2007, directed by Ted Sikora
Apparently, the superhero has penetrated the modern psyche to the point that even indie movies about supposedly lovable losers can be all about the costumed freaks who wander around beating people up. This particular example is an especially acerbic take on the genre, the Watchmen (in terms of cynicism towards the genre, if not innovative structure, compelling characters, or impressive visuals) of low-budget superhero movies. It seems pointedly self-aware, with its main character being a wannabe comics artist named David with a girlfriend who works in a comics shop. In a non-shocking twist, he starts dressing up as his own character, Apama (a terribly-designed mystery man supposedly derived from Native American mythology, although his creator states that he doesn't really care about specific tribes or anything), and fighting the lamest of crimes (pumpkin-smashing, candy-stealing teens, those dastards!), when he's not just wandering around the woods striking poses or hiding in bushes and peeping at women in their underwear. And he's not any more inspiring out of his costume either, sleepwalking his way through a landscaping job for a friend and crashing in that same friend's basement, then mooching their food and spending all his money on comics. He's a total loser, and not one of the lovable variety; it's hard to see what his girlfriend sees in him, although a late-film twist might reveal something along those lines. It seems like pretty misanthropic stuff, although it's hard to tell if this is the filmmakers' intent, since everything is filmed with a light enough touch that it might all be intended as comedy and goofy fun-times.

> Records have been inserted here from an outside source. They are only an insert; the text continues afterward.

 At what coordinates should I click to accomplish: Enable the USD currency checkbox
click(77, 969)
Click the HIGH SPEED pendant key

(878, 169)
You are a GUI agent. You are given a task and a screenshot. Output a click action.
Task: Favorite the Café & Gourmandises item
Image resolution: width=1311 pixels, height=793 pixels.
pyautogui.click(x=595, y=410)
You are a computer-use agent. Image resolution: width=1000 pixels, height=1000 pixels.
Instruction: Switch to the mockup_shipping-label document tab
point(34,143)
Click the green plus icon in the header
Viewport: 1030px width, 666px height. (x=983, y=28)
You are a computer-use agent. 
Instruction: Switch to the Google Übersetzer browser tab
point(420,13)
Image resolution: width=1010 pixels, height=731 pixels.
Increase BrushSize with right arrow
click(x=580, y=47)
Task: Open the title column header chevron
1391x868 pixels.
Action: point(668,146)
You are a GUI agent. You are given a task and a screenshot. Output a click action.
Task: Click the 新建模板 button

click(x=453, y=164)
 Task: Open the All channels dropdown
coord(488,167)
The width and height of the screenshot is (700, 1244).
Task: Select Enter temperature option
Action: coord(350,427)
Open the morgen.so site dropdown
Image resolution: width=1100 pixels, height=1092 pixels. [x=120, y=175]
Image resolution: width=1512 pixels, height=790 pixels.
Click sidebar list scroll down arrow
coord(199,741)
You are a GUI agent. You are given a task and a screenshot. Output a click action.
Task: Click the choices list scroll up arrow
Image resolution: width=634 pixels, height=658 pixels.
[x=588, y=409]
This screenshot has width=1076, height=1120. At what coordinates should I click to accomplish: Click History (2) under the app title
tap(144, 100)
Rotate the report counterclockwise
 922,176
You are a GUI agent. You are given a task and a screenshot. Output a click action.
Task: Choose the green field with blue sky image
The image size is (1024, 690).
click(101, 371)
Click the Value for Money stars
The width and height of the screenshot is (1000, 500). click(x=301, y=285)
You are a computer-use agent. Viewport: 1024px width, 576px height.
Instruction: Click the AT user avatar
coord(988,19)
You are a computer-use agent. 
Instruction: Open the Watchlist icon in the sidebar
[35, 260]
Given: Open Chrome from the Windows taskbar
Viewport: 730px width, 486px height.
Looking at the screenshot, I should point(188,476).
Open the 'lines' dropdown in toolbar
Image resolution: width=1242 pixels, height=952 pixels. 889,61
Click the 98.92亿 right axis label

To make matters worse, that intent toward comedy doesn't often pay off; while the situations seem as though they should be amusing in their pathetic-ness, there aren't many laughs to be had. It's mostly a wallow in ugliness, from the horrific gray-brown, mohawked costume, to David's ridiculous dreadlocks, to his fairly poor, unfinished artwork. Luckily, there are flashes of brilliance here and there, as in a dinnertime conversation between David and his girlfriend's mom, who asks reasonable questions about the origins of his poorly-defined character and gets screamed at by her daughter for caring. And the highlight is probably a lengthy dream sequence in which David imagines attending some sort of play in which a squid leaves the ocean, begins living life in the city, and promptly gets beat up by Apama for no reason. It's weird and surreal, with some impressively expressive puppeteering on the squid and rhyming narration intoned by a Christopher Lee lookalike in a wig. Definitely the highlight of the film.
A certain degree of latitude must be given to low-budget productions like this; on some level, it's impressive just that they got made and are at all watchable. In that respect, this film certainly succeeds, and even manages to shine here and there, but compared to the kind of storytelling available in many other mediums, especially the comics from which it seems to take inspiration, it comes up short. Interestingly, while several scenes take place in a comics shop, the only actual comics mentioned (apart from David trying to pitch Apama to a publisher as "the next Wolverine") are Frankenstein Mobster and Astro City, and an on-screen appearance by Hip Flask. Not exactly the cream of the superhero crop there, or even titles or characters which most people will recognize. If the filmmakers were aware of much beyond the most basic of superhero tropes, they don't really make that apparent in the film itself. They might have come up with a somewhat interesting take on the dysfunction necessary to dress up in a costume and thwart evil, but they didn't really succeed at crafting an especially good film around the idea. Maybe next time.
If you're still interested in the film (and considering that it has received acclaim at various film festivals, you probably shouldn't take my word for it), the official site can be found here.